Highlights & Insights

  • The most significant contribution of the paper is not proposing a stronger attack, but decomposing video safety weaknesses into controllable variables: image vs. video, static vs. dynamic, and repetition vs. diversity.
  • Representation analysis provides an interesting explanation: multi-clip inputs cause internal model representations to shift toward "benign" regions, suggesting safety recognition may be diluted by rich context.
  • The defense approach is pragmatic. Since the image modality is more stable, using sampled image filtering as a fallback is simple yet experimentally effective.
  • Implications for video MLLM deployment: Safety evaluation results for images cannot be directly extrapolated to video; video inputs require independent safety gating and benchmarks.

Limitations & Future Work

  • The authors note that experiments were limited to a maximum of 5 clips and 10 seconds total duration, not covering longer videos or more complex temporal narratives. As long-video understanding improves, risk patterns may change.
  • Image filtering is only an indirect utilization of the image modality's relative stability and does not solve the inherent problems of video representation and video safety alignment.
  • The dataset relies on text-to-video generation. Although the authors reproduced experimental trends with HunyuanVideo-1.5, there remains a gap between synthetic and real complex videos.
  • ASR relies on a GPT-4o-mini judge and rule templates; human correlation is moderately strong but not perfect.

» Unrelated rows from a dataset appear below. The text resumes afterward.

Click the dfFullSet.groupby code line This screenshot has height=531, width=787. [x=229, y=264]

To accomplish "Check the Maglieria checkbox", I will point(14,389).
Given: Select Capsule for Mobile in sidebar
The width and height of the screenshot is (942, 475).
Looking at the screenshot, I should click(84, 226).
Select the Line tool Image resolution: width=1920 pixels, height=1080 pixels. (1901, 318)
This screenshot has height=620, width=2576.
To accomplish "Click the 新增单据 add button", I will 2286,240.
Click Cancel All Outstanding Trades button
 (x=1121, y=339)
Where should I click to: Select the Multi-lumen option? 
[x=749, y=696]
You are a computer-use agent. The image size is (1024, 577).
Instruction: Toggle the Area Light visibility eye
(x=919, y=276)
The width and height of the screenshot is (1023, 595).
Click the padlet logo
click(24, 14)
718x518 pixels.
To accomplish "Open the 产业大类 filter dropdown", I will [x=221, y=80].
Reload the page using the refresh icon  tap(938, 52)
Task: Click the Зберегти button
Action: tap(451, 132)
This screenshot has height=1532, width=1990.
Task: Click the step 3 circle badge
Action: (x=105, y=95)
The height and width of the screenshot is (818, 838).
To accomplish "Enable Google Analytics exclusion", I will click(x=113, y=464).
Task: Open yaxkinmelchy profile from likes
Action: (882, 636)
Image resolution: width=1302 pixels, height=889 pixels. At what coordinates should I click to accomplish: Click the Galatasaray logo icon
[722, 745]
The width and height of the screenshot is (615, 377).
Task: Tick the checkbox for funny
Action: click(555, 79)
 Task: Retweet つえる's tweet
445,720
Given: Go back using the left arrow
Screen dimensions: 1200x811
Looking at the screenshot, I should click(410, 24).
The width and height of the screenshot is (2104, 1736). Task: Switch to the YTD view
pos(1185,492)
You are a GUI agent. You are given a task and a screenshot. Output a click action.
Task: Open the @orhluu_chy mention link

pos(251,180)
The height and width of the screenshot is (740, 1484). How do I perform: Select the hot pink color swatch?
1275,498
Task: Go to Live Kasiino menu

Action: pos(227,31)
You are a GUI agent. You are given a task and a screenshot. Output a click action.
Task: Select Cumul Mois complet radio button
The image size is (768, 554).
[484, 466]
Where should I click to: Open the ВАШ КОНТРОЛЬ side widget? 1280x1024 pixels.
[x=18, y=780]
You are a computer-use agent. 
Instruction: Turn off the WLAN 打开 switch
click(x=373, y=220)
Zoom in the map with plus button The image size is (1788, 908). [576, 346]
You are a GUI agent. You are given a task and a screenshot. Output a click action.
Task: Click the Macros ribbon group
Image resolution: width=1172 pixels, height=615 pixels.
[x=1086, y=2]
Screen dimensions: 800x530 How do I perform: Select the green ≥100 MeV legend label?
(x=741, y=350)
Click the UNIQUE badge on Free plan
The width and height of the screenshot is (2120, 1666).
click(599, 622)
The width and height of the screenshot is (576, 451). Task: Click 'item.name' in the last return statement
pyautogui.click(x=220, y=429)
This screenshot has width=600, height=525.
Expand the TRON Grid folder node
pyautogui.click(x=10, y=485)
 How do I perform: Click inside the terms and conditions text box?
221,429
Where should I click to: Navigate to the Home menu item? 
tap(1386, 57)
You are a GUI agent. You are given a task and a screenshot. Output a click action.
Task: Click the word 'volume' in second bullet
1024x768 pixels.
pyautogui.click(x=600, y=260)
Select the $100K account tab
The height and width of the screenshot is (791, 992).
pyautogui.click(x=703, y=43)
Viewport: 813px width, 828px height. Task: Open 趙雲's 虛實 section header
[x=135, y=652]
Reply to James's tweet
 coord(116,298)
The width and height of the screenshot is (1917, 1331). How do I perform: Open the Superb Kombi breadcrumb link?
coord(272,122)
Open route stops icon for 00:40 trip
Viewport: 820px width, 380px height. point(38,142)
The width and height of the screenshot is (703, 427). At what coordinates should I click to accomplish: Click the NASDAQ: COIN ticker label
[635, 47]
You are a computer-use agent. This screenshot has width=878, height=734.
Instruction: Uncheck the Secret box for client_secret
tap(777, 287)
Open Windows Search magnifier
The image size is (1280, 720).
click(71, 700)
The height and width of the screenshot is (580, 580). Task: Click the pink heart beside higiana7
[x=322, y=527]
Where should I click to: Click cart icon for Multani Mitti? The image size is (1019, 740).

Stricter multi-judge setups, human auditing, and severity grading are still necessary.
  • vs. Image Jailbreak: Previous studies focused on image text, complex layouts, or image contexts; this work pushes the risk into video clip diversity and temporal context.
  • vs. Video Safety Observations by Hu et al. / Liu et al.: These works noted that video might be more fragile; this paper further deconstructs the input attributes causing this fragility.
  • vs. Prompt-based Defense: Safe system and AdaShield have limited effectiveness under video input, indicating that text system prompts alone are insufficient and modality-level filtering is required.
  • Inspiration for Future Research: Video safety models should explicitly model risk aggregation across temporal segments rather than judging safety only on single frames or final text responses.

Rating

  • Novelty: ⭐⭐⭐⭐☆ Systematically controlling multi-clip video variables is valuable; the attack format builds upon existing visual text and video safety research.
  • Experimental Thoroughness: ⭐⭐⭐⭐⭐ Comprehensive coverage across 8 open-source models, closed-source model supplements, generator replication, clip count scaling, representation analysis, and defense comparisons.
  • Writing Quality: ⭐⭐⭐⭐☆ Clear storyline with sufficient tables.
  • Value: ⭐⭐⭐⭐⭐ Direct reference significance for video MLLM safety evaluation and deployment defense.